*YOUR TASK*: When you reach the line with "Image resolution: width=1194" in the listing below, transcribe it and each line after it up to and including the line with "Given: Open Grok from the sidebar", exactly and with nothing else.

*EXCERPTED DATA*:
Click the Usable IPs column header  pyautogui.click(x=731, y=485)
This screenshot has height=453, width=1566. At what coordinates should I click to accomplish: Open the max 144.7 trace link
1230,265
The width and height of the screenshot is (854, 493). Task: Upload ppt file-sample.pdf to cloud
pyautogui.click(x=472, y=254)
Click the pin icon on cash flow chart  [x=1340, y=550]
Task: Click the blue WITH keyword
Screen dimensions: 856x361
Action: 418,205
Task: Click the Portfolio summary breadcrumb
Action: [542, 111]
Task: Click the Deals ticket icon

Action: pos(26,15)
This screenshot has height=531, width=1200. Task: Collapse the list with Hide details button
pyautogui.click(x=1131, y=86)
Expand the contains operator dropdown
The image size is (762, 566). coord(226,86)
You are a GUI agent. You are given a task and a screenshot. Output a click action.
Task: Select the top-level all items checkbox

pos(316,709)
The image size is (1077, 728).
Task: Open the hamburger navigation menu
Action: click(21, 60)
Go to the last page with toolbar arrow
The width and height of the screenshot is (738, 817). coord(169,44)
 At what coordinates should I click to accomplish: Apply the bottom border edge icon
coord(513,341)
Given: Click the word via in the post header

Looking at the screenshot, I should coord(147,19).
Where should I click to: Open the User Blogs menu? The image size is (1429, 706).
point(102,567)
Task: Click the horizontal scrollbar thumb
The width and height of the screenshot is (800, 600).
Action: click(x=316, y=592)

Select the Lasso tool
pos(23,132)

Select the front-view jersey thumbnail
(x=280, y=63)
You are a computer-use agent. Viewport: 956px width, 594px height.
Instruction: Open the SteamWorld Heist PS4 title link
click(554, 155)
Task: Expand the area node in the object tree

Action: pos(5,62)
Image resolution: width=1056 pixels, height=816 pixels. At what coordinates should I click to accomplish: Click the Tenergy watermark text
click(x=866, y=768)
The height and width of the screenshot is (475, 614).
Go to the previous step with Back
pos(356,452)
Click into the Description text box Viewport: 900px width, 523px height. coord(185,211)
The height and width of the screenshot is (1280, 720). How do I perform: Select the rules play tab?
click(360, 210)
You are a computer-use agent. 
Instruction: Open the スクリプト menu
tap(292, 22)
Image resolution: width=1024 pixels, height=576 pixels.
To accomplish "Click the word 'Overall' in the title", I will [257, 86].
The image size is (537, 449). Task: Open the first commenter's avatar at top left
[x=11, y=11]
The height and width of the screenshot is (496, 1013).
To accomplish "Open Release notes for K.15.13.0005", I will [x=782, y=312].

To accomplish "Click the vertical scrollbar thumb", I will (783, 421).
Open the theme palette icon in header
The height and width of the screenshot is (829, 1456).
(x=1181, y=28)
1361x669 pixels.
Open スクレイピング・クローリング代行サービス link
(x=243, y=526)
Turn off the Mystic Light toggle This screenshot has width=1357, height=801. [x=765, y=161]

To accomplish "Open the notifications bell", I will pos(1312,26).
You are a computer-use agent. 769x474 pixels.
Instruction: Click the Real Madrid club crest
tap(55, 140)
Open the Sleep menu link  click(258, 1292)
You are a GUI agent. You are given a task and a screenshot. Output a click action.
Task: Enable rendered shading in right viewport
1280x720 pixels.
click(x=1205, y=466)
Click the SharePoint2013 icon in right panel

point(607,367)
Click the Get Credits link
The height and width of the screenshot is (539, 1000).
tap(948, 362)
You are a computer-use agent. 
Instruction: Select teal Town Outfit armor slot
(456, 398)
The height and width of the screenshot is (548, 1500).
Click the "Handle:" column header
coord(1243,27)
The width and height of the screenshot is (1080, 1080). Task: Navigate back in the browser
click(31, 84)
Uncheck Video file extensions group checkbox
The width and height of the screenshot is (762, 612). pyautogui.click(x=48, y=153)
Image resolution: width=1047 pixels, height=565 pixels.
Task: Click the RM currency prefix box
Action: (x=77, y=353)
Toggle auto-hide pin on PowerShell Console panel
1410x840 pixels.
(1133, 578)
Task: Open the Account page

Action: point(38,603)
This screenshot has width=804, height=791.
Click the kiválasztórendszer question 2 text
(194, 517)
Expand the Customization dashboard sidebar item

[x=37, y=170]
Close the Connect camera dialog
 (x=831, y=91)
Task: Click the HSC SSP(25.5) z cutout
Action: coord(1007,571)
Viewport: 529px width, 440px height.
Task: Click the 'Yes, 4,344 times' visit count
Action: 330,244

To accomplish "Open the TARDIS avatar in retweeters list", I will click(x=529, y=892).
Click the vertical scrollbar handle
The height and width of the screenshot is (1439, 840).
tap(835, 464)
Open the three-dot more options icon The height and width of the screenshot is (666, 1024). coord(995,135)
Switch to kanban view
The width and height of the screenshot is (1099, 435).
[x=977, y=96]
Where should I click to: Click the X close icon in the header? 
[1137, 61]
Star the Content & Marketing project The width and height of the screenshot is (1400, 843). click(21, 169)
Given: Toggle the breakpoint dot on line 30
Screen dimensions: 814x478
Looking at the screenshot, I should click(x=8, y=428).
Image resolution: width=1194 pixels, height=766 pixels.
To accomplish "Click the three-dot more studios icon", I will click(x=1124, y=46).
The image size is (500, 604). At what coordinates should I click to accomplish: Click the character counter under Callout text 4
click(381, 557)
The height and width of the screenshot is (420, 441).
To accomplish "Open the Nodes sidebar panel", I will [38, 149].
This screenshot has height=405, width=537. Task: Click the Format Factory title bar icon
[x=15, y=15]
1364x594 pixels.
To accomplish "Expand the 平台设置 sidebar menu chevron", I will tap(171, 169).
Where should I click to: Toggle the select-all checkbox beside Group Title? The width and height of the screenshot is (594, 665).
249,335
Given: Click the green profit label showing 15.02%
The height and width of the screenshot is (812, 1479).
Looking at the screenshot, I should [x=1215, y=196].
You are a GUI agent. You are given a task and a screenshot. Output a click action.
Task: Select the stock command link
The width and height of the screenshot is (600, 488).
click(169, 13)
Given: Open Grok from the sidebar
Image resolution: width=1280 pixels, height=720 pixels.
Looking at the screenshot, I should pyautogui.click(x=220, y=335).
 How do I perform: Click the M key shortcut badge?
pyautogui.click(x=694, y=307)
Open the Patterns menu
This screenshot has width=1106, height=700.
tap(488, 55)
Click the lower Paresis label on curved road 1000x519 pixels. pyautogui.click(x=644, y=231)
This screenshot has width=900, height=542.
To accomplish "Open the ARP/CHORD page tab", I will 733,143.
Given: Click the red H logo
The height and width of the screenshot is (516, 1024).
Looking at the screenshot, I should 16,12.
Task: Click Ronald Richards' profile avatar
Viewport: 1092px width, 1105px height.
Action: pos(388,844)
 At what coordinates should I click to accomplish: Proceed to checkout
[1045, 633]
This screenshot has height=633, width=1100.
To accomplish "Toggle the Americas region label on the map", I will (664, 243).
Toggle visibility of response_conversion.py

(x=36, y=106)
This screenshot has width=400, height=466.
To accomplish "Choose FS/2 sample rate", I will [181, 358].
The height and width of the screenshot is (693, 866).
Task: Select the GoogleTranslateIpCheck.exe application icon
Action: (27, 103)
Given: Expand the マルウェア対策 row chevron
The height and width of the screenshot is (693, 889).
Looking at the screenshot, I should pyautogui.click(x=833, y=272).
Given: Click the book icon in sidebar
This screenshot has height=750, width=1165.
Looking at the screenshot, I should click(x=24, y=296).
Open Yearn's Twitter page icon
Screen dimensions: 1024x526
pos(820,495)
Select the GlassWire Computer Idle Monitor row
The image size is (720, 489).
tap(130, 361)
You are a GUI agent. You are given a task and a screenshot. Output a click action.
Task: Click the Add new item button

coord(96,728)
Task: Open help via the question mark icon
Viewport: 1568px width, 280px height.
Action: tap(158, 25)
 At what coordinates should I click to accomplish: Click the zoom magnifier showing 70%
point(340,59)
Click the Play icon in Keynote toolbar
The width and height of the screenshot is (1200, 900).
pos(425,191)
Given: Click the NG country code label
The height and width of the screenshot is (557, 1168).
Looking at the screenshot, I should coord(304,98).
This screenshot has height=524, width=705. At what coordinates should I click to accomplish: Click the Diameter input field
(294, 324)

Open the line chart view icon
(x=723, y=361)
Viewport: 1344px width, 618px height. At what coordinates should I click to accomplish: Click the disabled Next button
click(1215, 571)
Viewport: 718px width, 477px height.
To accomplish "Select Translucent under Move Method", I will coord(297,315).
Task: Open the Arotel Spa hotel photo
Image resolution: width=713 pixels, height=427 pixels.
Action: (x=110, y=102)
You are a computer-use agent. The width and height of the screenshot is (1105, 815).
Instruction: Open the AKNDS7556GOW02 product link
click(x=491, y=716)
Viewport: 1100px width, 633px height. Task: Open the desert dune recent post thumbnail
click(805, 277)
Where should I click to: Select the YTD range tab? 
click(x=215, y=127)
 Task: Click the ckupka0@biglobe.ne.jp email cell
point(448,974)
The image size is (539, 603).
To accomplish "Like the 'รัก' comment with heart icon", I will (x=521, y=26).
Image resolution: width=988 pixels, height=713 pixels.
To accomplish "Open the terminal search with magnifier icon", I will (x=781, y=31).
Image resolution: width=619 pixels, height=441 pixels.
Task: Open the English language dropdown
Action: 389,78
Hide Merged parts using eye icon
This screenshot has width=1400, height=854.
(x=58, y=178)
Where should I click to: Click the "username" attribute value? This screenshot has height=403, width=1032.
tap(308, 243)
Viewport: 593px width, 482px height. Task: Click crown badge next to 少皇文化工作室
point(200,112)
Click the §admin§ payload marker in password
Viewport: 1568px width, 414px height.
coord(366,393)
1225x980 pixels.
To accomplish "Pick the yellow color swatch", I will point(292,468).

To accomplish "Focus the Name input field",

*REPLY*:
Image resolution: width=1194 pixels, height=766 pixels.
To accomplish "Click the three-dot more studios icon", I will click(x=1124, y=46).
The image size is (500, 604). At what coordinates should I click to accomplish: Click the character counter under Callout text 4
click(381, 557)
The height and width of the screenshot is (420, 441).
To accomplish "Open the Nodes sidebar panel", I will [38, 149].
This screenshot has height=405, width=537. Task: Click the Format Factory title bar icon
[x=15, y=15]
1364x594 pixels.
To accomplish "Expand the 平台设置 sidebar menu chevron", I will tap(171, 169).
Where should I click to: Toggle the select-all checkbox beside Group Title? The width and height of the screenshot is (594, 665).
249,335
Given: Click the green profit label showing 15.02%
The height and width of the screenshot is (812, 1479).
Looking at the screenshot, I should [x=1215, y=196].
You are a GUI agent. You are given a task and a screenshot. Output a click action.
Task: Select the stock command link
The width and height of the screenshot is (600, 488).
click(169, 13)
Given: Open Grok from the sidebar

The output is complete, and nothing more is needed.